Puede conocerse la biografía y el biotipo del taxista, nada más subir al coche, por el repertorio de bazar que tiene delante, pero puede ocurrir que, como el coche lo exploten entre dos, la bisutería sea del otro conductor, o que hayan instalado todo aquello a medias. Con un poco de finura psicológica, hay quien es capaz de ir deslindando durante el viaje qué objetos pertenecen a su piloto y cuáles no. Al adolescente o al sesentón no le va el rorro sonriente que le advierte de los peligros de la velocidad. Eso es del otro.

Aunque lee mucha prensa, sobre todo los anuncios y los sucesos del Ya, el taxista tiene su primera fuente de información en el transistor o en la radio del coche, de modo que es un español que cree en Palomo Linares, en Silva Muñoz, en el locutor del diario hablado de Radio Nacional, en Encarnita Sánchez, Raphael, Escartín y el Atlético de Madrid. A veces hay uno que protesta del alcalde, de los viajeros o del régimen, pero por lo general están de acuerdo con lo que dice la radio, con que el oficio es duro, pero hay otros peores, y con que tenemos derecho a Gibraltar.

El taxista madrileño está histérico de soledad, de claustrofobia o cochefobia, de programas radiofónicos, de semáforos y de tirarse doce horas diarias al volante, como poco. ¿Por qué, en una ciudad que tiene tan regularizada, aparentemente, su vida laboral, hay cerca de diez mil hombres que en la calle, a la vista de todo el mundo, hacen una jornada casi doble que el resto de los españoles? Al anochecer, otro mecánico se hace cargo del vehículo, que sigue así dando rendimiento durante las veinticuatro horas del día al señor desconocido que desayuna en la cama, al patrón, que dicen ellos.

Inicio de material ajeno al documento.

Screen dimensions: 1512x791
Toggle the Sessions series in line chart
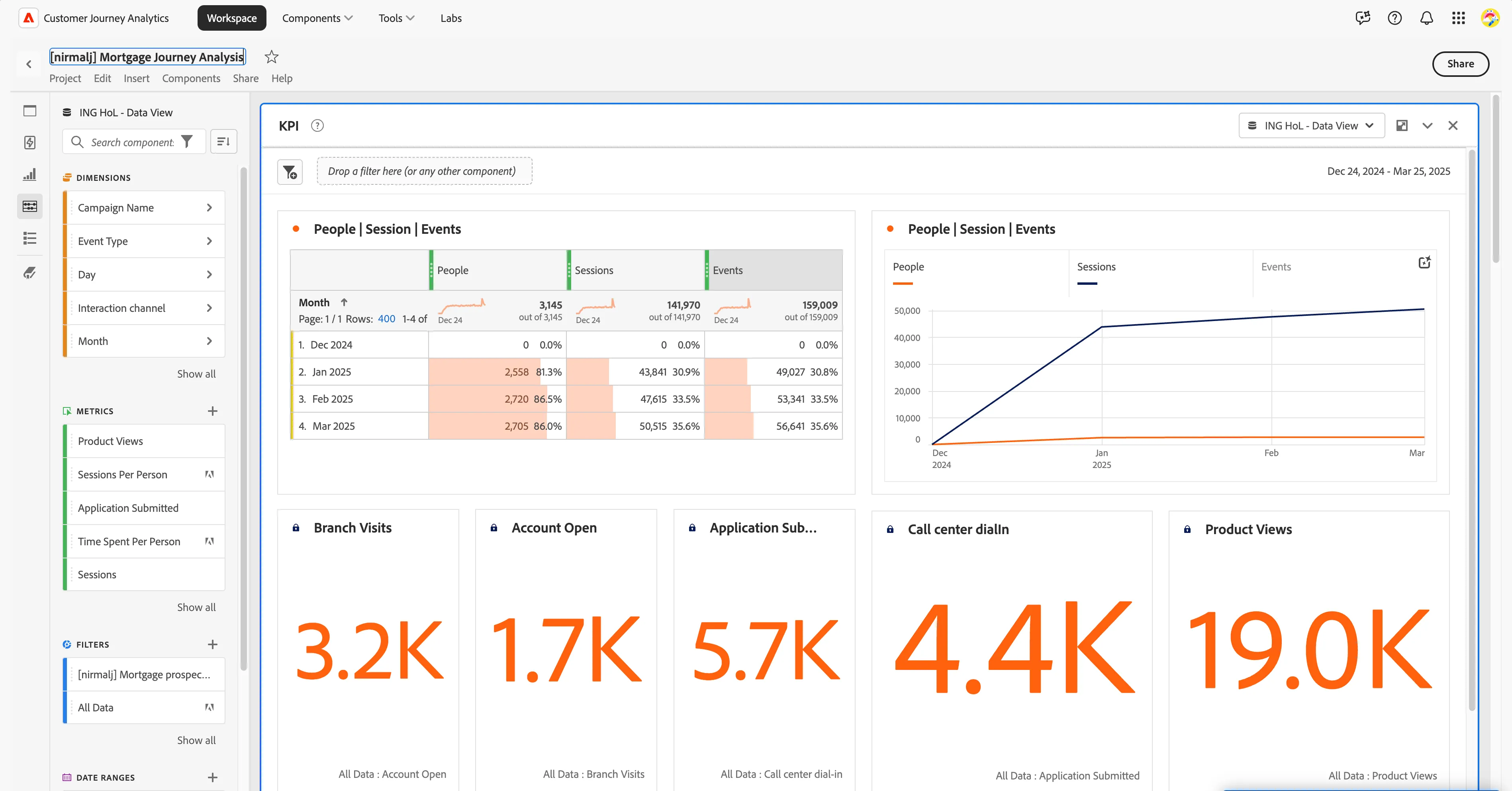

El taxista es maleducado, a veces, y lleva el coche sucio y poco confortable, y se va a casa o al taller cuando le da la gana, y deja en mitad de la calle a las ancianas desvalidas y a los sacerdotes preconciliares, pero él es la primera víctima de un sistema injusto, de una explotación anacrónica. Los cronistas de la Villa se quejan de que todo va mal en el asunto de los taxis, efectivamente, esto es un monopolio y un negocio privado, no un servicio público, como reconoció una vez el señor Calderón, pontífice del gremio, a pesar del SP de la matrícula.

Ningún Ayuntamiento, ningún alcalde de Madrid, ha sido capaz de poner remedio al problema del taxi. De modo que el obrero del volante, víctima y victimario, se limita a ejercer su picaresca y pescar en río revuelto. Cuando todo un sistema va mal, de arriba abajo, es injusto hacer crítica del último peón que no cumple. No nos tira demasiado la demagogia, pero la picaresca del taxista madrileño nos parece sagrada mientras la alta picaresca siga siéndolo para quien corresponda. Hay muchos taxistas nuevos, jóvenes, recién venidos del pueblo, que no saben llevarle a uno a Cibeles. ¿Es eso tolerable en una ciudad como Madrid? ¿Quién los examina? Hay, por el otro extremo, muchos taxistas viejos, veteranos, torpes, que conducen con temblor y lentitud, exponiéndose y exponiéndonos continuamente al golpe, cuando debieran estar hace tiempo tomando el sol de la jubilación.

Tomar hoy uno de los diez mil taxis de Madrid es una aventura, un riesgo, una novela corta, un todo por el todo, un golpe de suerte y un mal negocio. El taxista madrileño, cuando ha terminado su jornada, se va al barrio a tomar unos vinos, a hablar mal del patrón y de don Santiago Bernabéu. En el cenicero del coche se acumulan colillas de una semana.